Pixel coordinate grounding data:
####
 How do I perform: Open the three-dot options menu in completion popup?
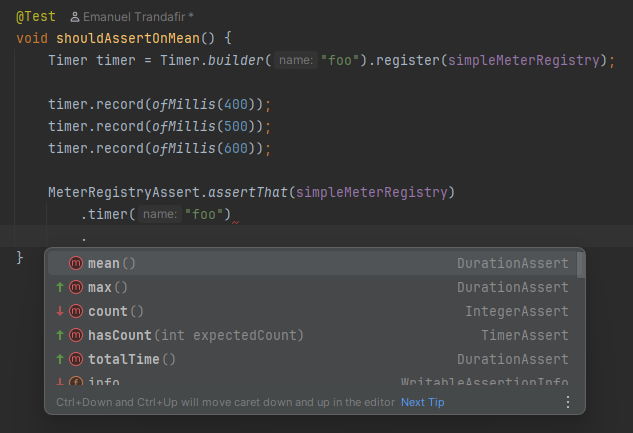(x=568, y=402)
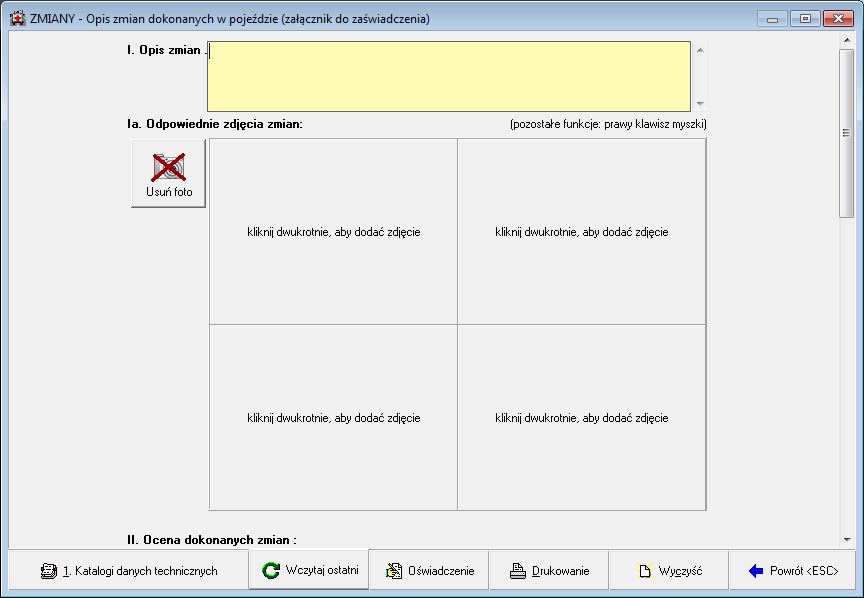The width and height of the screenshot is (864, 598).
Task: Click the yellow Opis zmian text field
Action: click(x=448, y=76)
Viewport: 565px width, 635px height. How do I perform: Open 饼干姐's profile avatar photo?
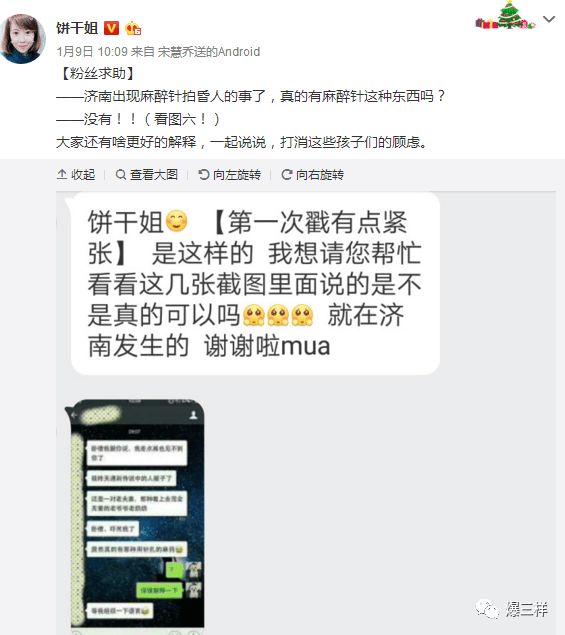22,38
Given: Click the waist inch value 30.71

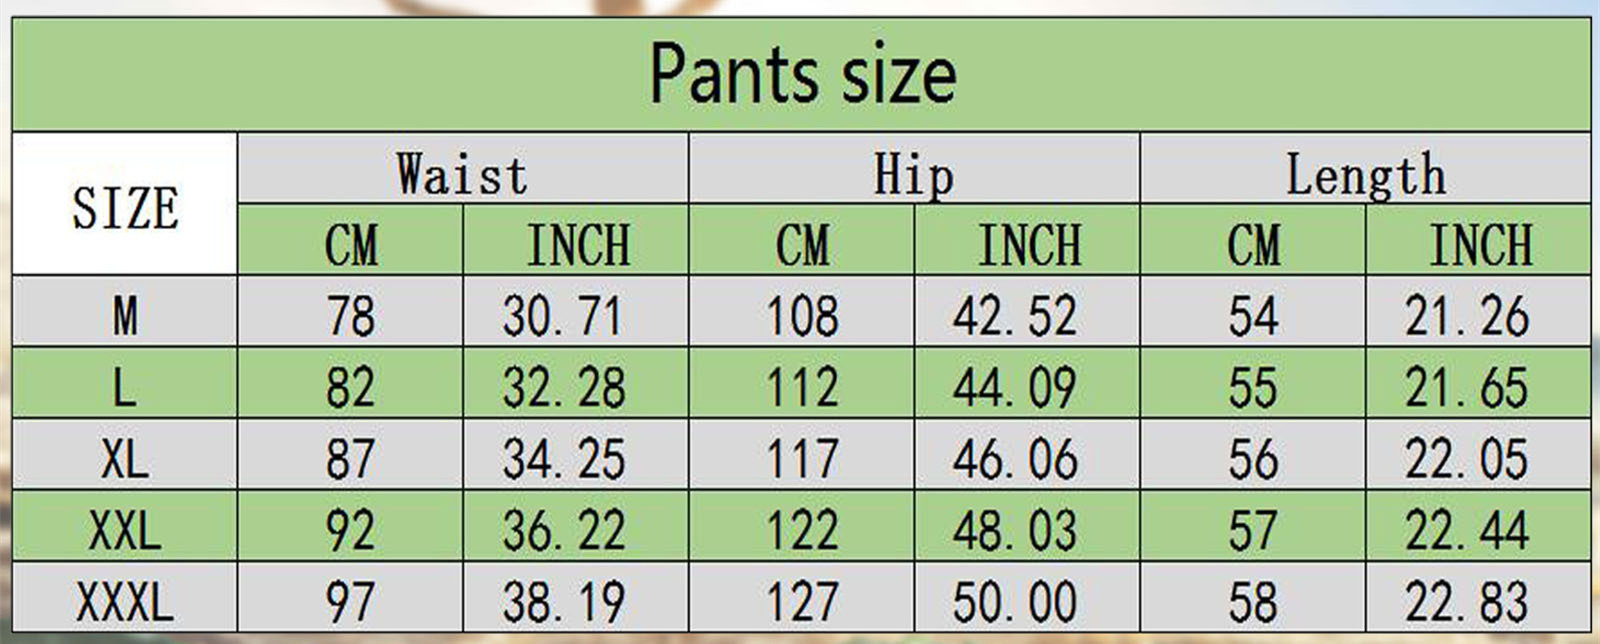Looking at the screenshot, I should coord(562,316).
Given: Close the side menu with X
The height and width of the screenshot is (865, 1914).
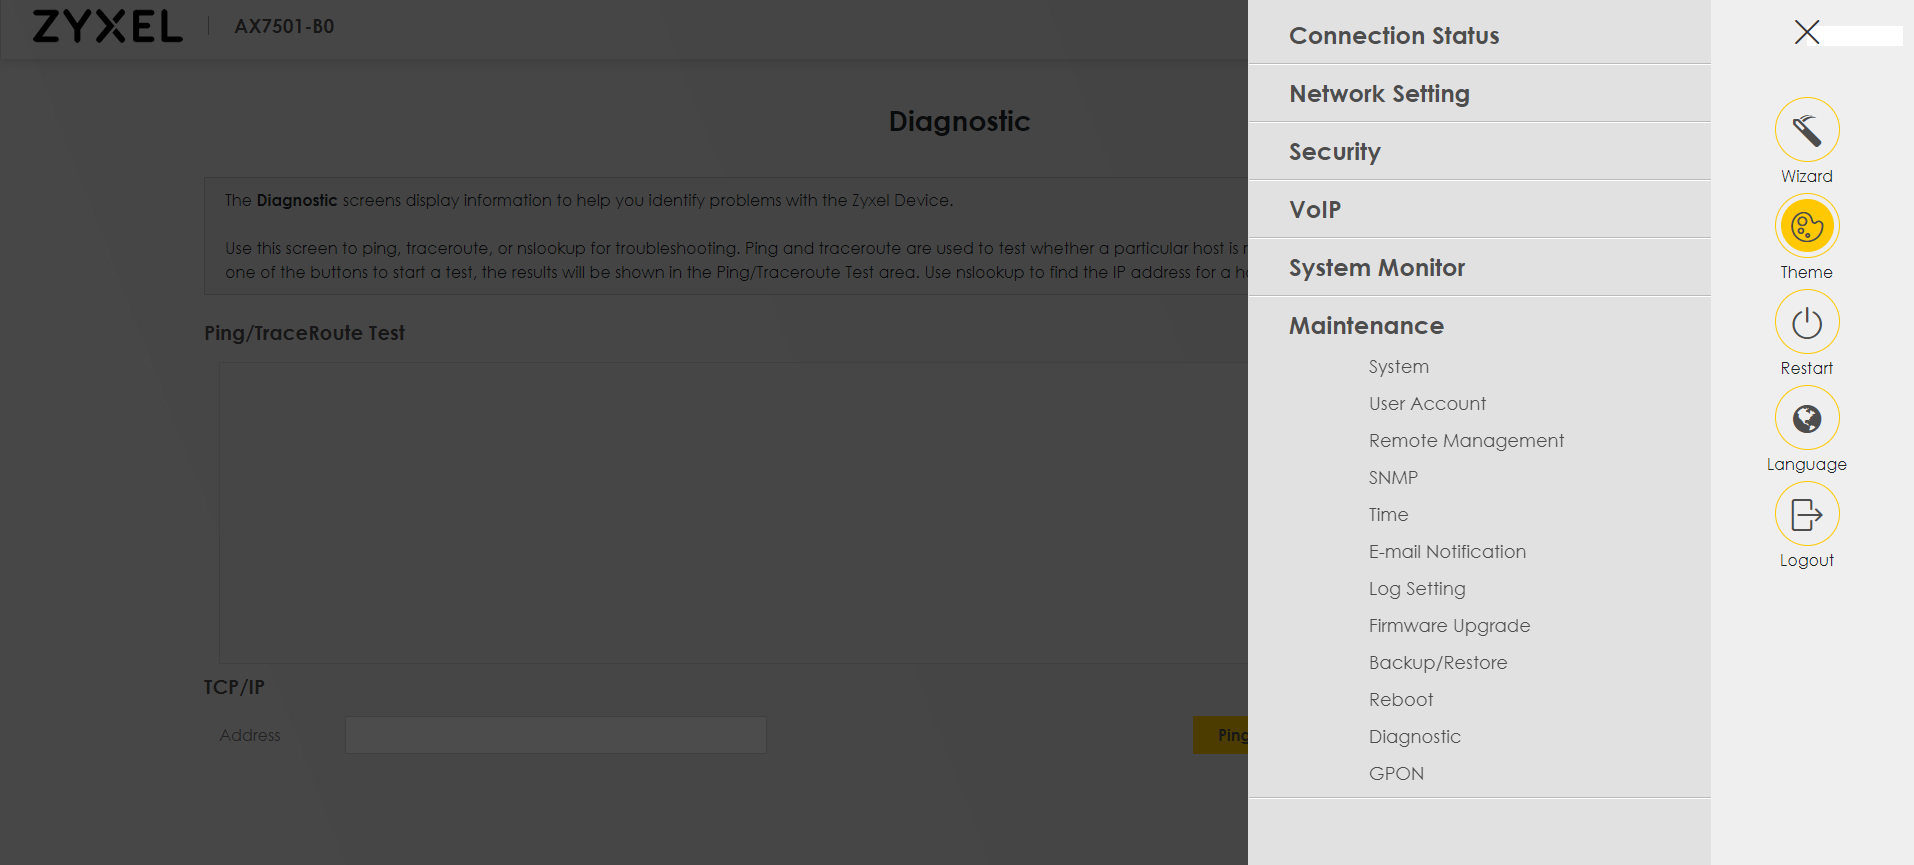Looking at the screenshot, I should click(1806, 32).
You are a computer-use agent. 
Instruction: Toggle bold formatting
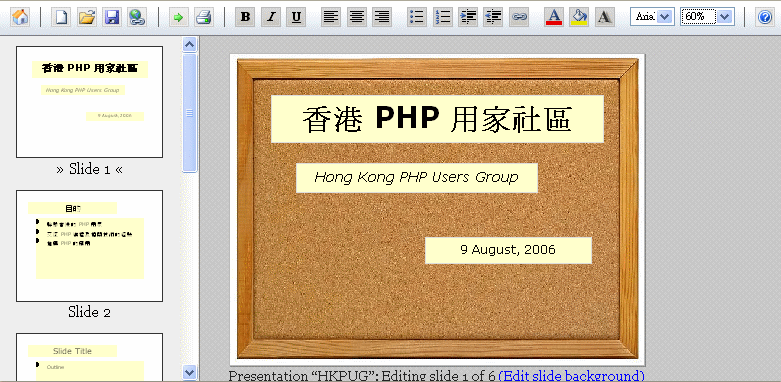coord(245,17)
####
ACTIVITY: Every line in the records is to be retyped exactly as it stands; the pictures stay out.

ANSWER SPACE:
 How do I perform: Open the three-dot options menu in completion popup?
(x=568, y=402)
The width and height of the screenshot is (864, 598).
Task: Click the yellow Opis zmian text field
Action: click(x=448, y=76)
Viewport: 565px width, 635px height. How do I perform: Open 饼干姐's profile avatar photo?
22,38
Given: Click the waist inch value 30.71

Looking at the screenshot, I should coord(562,316).
Given: Close the side menu with X
The height and width of the screenshot is (865, 1914).
Looking at the screenshot, I should click(1806, 32).
You are a computer-use agent. 
Instruction: Toggle bold formatting
coord(245,17)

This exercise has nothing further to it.